WHAT NEEDS TO BE DONE
Return the records exactly, please. Every line should match.

MATERIAL SHOWN

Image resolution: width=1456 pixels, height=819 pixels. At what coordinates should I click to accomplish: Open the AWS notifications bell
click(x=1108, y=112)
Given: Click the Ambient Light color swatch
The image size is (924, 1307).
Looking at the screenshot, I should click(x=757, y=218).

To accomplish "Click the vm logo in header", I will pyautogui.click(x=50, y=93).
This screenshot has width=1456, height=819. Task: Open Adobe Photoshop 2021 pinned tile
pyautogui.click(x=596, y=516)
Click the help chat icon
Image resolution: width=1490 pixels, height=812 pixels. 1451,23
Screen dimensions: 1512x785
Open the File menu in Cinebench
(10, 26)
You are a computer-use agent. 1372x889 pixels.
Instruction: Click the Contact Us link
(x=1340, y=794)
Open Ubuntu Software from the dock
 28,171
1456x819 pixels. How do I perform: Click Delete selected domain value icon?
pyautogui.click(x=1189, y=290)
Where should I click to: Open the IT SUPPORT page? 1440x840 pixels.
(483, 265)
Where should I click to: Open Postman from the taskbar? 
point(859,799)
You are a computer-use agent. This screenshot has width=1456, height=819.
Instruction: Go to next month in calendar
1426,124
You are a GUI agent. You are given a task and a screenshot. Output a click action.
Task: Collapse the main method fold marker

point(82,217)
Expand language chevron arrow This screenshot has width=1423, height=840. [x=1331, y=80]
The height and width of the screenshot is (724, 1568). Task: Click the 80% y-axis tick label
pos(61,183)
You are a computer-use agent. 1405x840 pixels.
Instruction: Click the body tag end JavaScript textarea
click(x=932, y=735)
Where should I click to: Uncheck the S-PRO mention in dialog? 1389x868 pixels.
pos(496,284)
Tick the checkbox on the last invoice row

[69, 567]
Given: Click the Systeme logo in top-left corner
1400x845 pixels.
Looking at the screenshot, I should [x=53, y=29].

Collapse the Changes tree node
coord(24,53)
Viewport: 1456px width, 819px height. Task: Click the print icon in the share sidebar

EXERCISE RESPONSE
Image resolution: width=1456 pixels, height=819 pixels. At what coordinates should I click to accomplish: Open the AWS notifications bell
click(x=1108, y=112)
Given: Click the Ambient Light color swatch
The image size is (924, 1307).
Looking at the screenshot, I should click(x=757, y=218).

To accomplish "Click the vm logo in header", I will pyautogui.click(x=50, y=93).
This screenshot has width=1456, height=819. Task: Open Adobe Photoshop 2021 pinned tile
pyautogui.click(x=596, y=516)
Click the help chat icon
Image resolution: width=1490 pixels, height=812 pixels. 1451,23
Screen dimensions: 1512x785
Open the File menu in Cinebench
(10, 26)
You are a computer-use agent. 1372x889 pixels.
Instruction: Click the Contact Us link
(x=1340, y=794)
Open Ubuntu Software from the dock
 28,171
1456x819 pixels. How do I perform: Click Delete selected domain value icon?
pyautogui.click(x=1189, y=290)
Where should I click to: Open the IT SUPPORT page? 1440x840 pixels.
(483, 265)
Where should I click to: Open Postman from the taskbar? 
point(859,799)
You are a computer-use agent. This screenshot has width=1456, height=819.
Instruction: Go to next month in calendar
1426,124
You are a GUI agent. You are given a task and a screenshot. Output a click action.
Task: Collapse the main method fold marker

point(82,217)
Expand language chevron arrow This screenshot has width=1423, height=840. [x=1331, y=80]
The height and width of the screenshot is (724, 1568). Task: Click the 80% y-axis tick label
pos(61,183)
You are a computer-use agent. 1405x840 pixels.
Instruction: Click the body tag end JavaScript textarea
click(x=932, y=735)
Where should I click to: Uncheck the S-PRO mention in dialog? 1389x868 pixels.
pos(496,284)
Tick the checkbox on the last invoice row

[69, 567]
Given: Click the Systeme logo in top-left corner
1400x845 pixels.
Looking at the screenshot, I should [x=53, y=29].

Collapse the Changes tree node
coord(24,53)
Viewport: 1456px width, 819px height. Task: Click the print icon in the share sidebar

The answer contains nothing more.